DIRECTIONS |
Could you transcribe exactly the lines from the one containing "Expand the Vulnerabilities menu" through the end of the listing below, both included, but none of the pictures?

*** Opening of MATERIAL SUPPLIED ***

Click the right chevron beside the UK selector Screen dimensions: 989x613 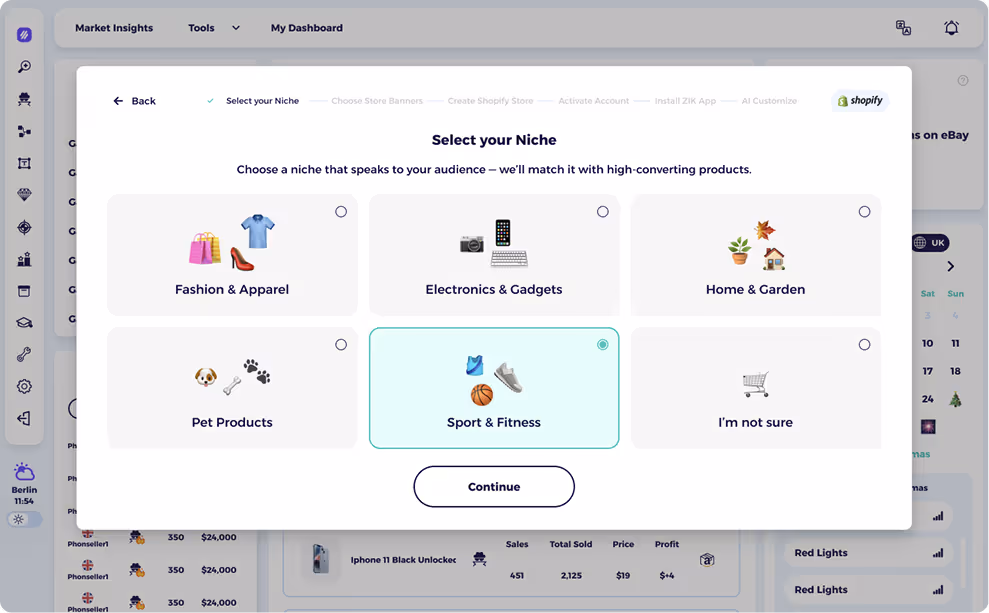click(951, 266)
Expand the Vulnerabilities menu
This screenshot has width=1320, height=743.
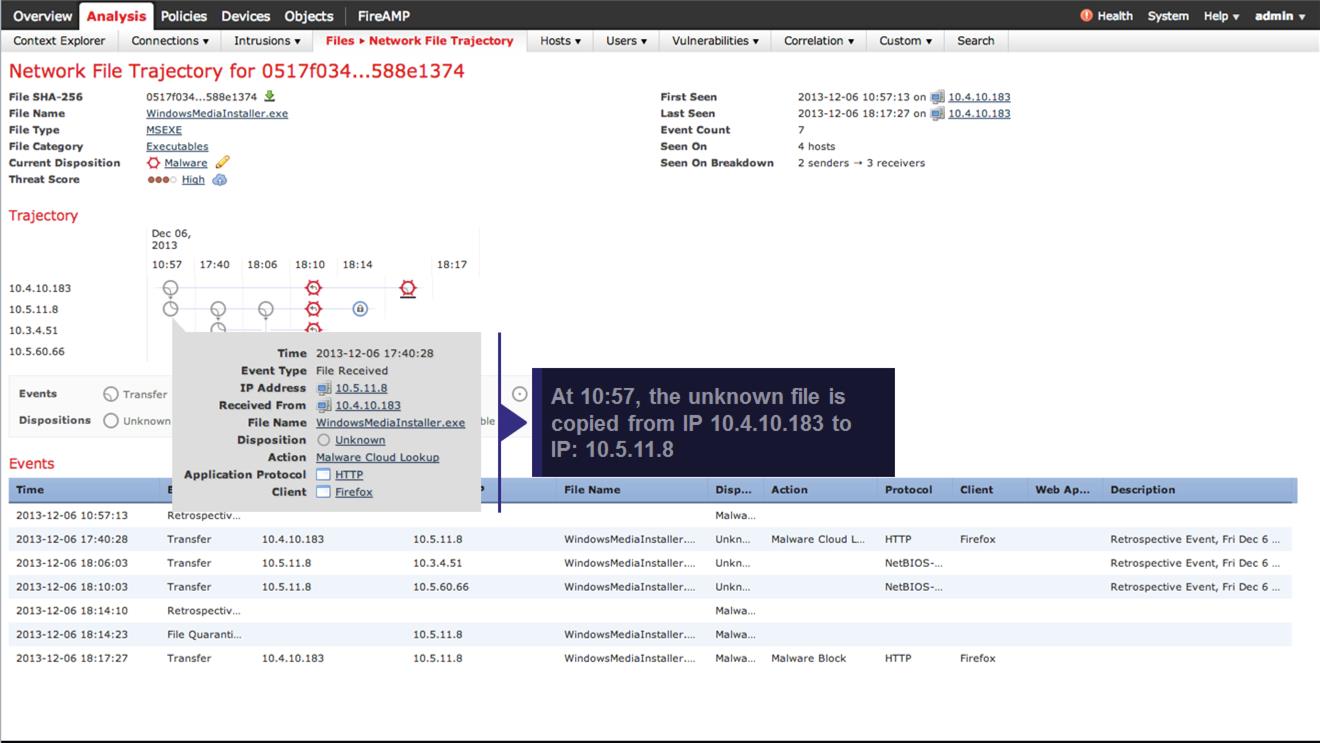pos(715,41)
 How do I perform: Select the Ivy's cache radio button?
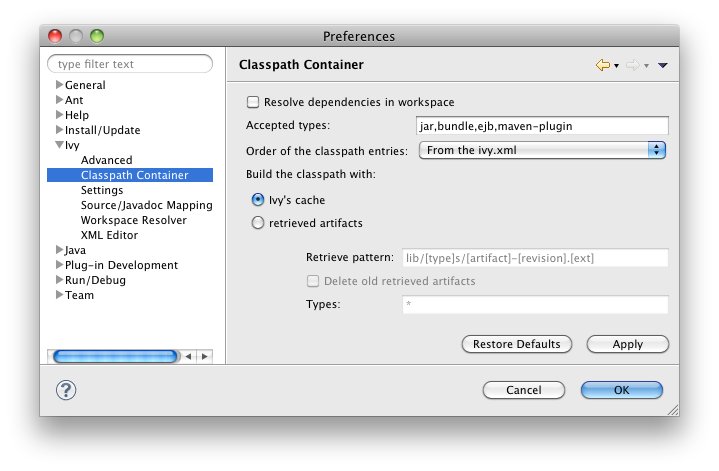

*** Close of MATERIAL SUPPLIED ***

RESPONSE AREA |
Expand the Vulnerabilities menu
This screenshot has width=1320, height=743.
pos(715,41)
 How do I perform: Select the Ivy's cache radio button?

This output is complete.